As dificuldades do acolhimento de refugiados

Enviada em 06/10/2021

A Santa Inquisição foi uma instituição jurídica da Igreja Católica Romana responsável por perseguir, julgar e condenar aqueles considerados hereges ou praticantes de doutrinas contrárias aos dogmas católicos. Sob esse viés, o Brasil recebeu incontáveis imigrantes que fugiam do rigor desse órgão religioso. De forma análoga, quando é vislumbrada a atmosfera dos entraves no acolhimento aos refugiados, o quadro mostra-se preocupante. Nesse sentido, tanto a xenofobia, quanto o abandono social, no que tange à falta de assistência do Estado, corroboram a permanência da problemática.

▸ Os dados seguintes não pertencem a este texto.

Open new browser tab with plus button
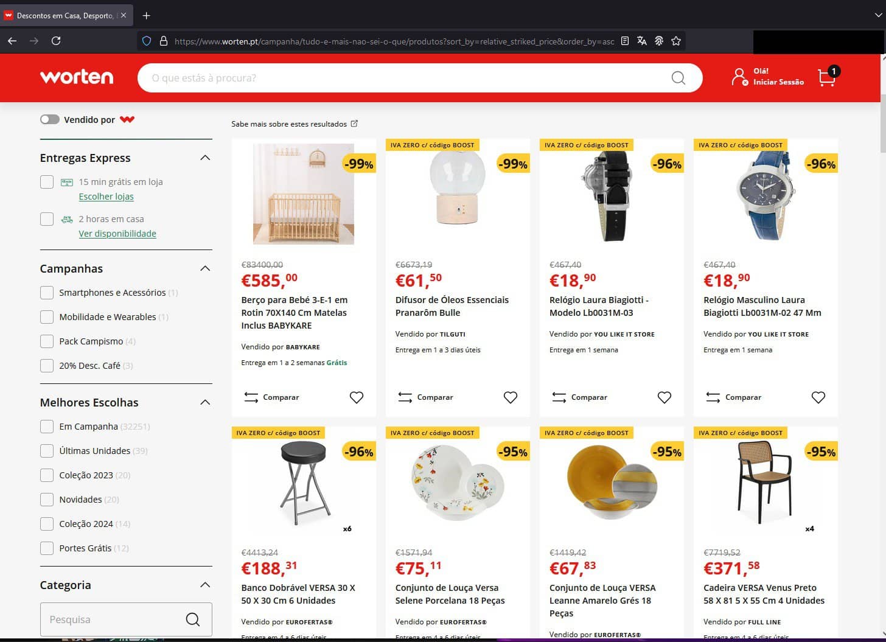This screenshot has width=886, height=642. tap(146, 15)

Em primeira análise, cabe pontuar o impacto da manutenção de uma ótica restrita e preconceituosa na persistência do imbróglio. Conforme o sociólogo contemporâneo Manuel Castells, a insegurança da sociedade moderna, inserida no contexto globalizado, possibilita o desenvolvimento de comunidades oclusas, caracterizadas por crenças únicas. Nesse panorama, em consonância com as ideias do autor, as práticas xenofóbicas revelam a face obscura do atual corpo coletivo, uma vez que viabilizam o vergonhoso processo de exclusão dos refugiados e infringem violentamente os direitos humanos dessa parcela da comunidade mundial. Com isso, os cidadãos, dotados de uma perspectiva intolerante, fomentam o fenômeno de rejeição à presença desses indivíduos.

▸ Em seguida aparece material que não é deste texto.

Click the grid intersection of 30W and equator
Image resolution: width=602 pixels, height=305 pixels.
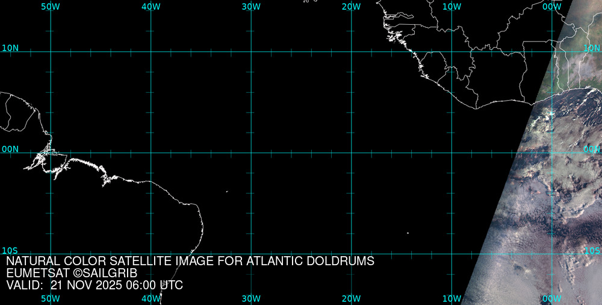pyautogui.click(x=251, y=153)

Ademais, é imperativo pontuar o desamparo social vivenciado por esse grupo como um dos fatores que validam o estorvo. A série sul-coreana “Round 6”, disponível na plataforma digital Netflix, remonta a vida conturbada de um refugiado paquistanês que, em virtude da péssima qualidade de vida no novo país, participa de uma competição desumana na promessa de um prêmio bilionário. Fora da ficção, paralelamente à obra abordada, é notório como o cenário socioeconômico da porção populacional expatriada reflete a carência de suporte governamental, no que se refere ao oferecimento de condições básica de sobrevivência, a exemplo de moradia e acesso democrático ao mercado de trabalho. Dessa maneira, as desigualdades, aliada ao preconceito, favorecem a marginalização desse núcleo.

Verifica-se, portanto, a necessidade de medidas capazes de minimizar essa triste realidade. Para tanto, é imprescindível que o Governo Federal, em parceira com Organizações Não Governamentais, monte estratégias que objetivem diminuir a xenofobia em relação a essas pessoas, por meio de campanhas publicitárias e de projetos de assistencialismo, que visem a promoção à inclusão nacional desse grupo. Outrossim, urge que o Ministério do Trabalho garanta os direitos mínimos desses indivíduos, auxiliando, por exemplo, na procura por emprego, por meio da verificação de currículos e habilidades pessoais, com o fito de promover a inserção social dos expatriados no país. Destarte, será possível desconstruir as retrógradas amarras sociais passada historicamente pela Santa Inquisição.